## Given task
Give the records again starting at the line that contains "Task: Open the Integrations settings page" and ending at the line that contains "Action: point(59,47)", with "settings" swapped for "preferences" and everything else unchanged. Leave the pictures out.
[start]
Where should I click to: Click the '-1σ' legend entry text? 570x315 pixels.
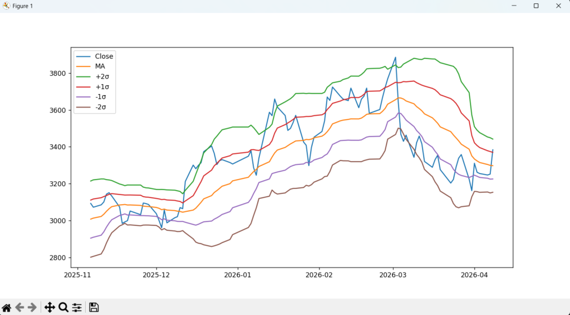click(101, 96)
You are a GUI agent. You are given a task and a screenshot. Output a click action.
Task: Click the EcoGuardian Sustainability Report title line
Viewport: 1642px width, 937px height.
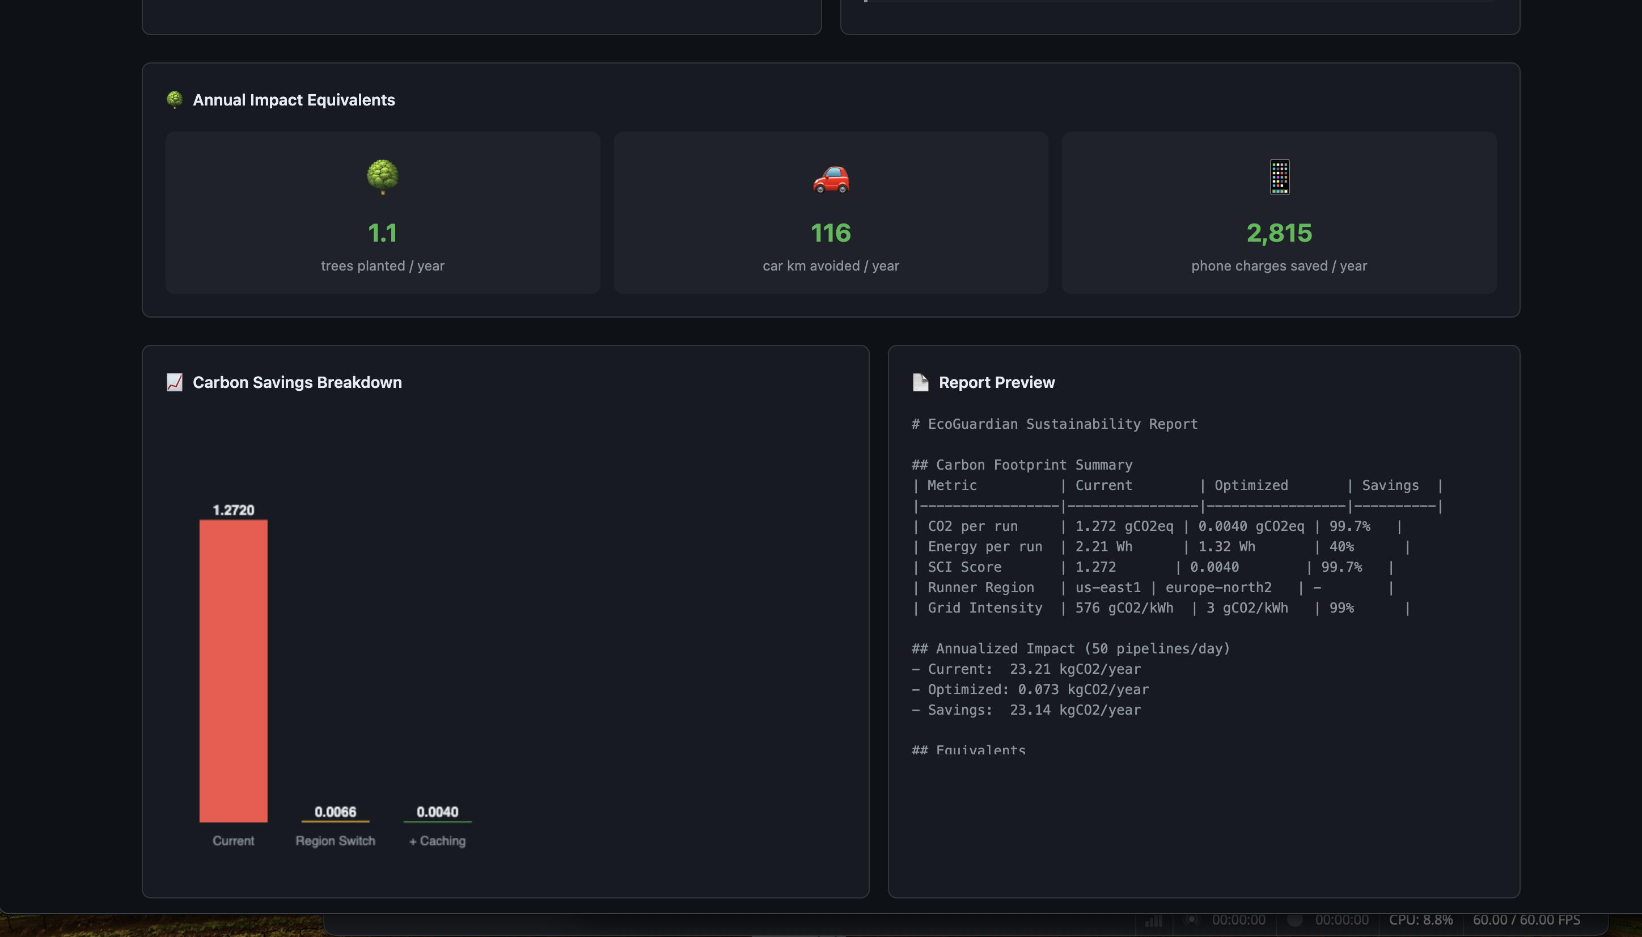(1055, 424)
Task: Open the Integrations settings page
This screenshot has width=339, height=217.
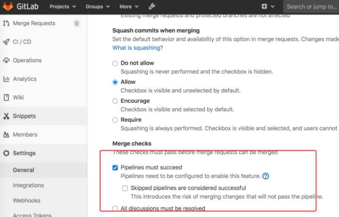Action: coord(28,185)
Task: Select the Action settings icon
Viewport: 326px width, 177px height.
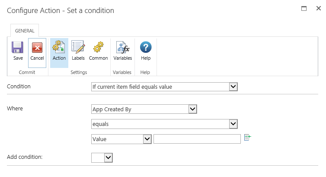Action: point(59,47)
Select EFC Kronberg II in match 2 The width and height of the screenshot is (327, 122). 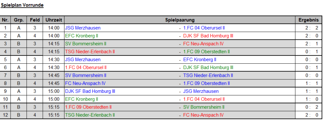point(81,36)
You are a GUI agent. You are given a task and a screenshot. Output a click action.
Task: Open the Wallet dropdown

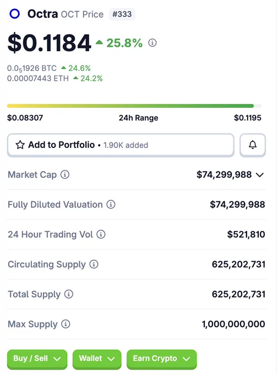97,359
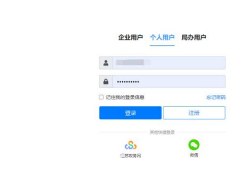Focus the username input field

(x=169, y=63)
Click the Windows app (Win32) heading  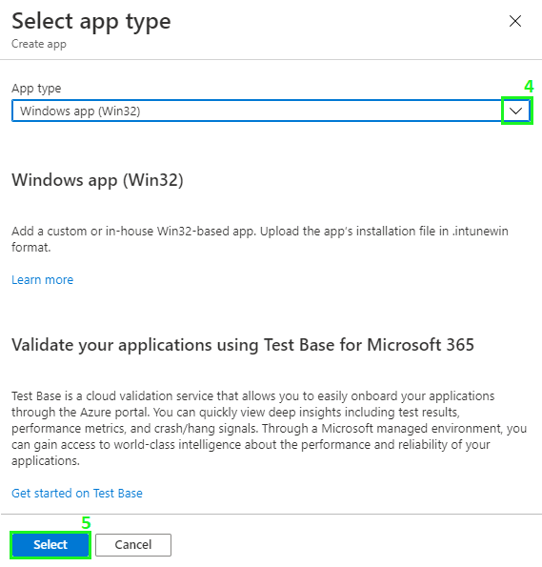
[end]
## Written answer
Task: Open the Integrations preferences page
This screenshot has width=339, height=217.
Action: coord(28,185)
Task: Select the Action preferences icon
Viewport: 326px width, 177px height.
Action: point(59,47)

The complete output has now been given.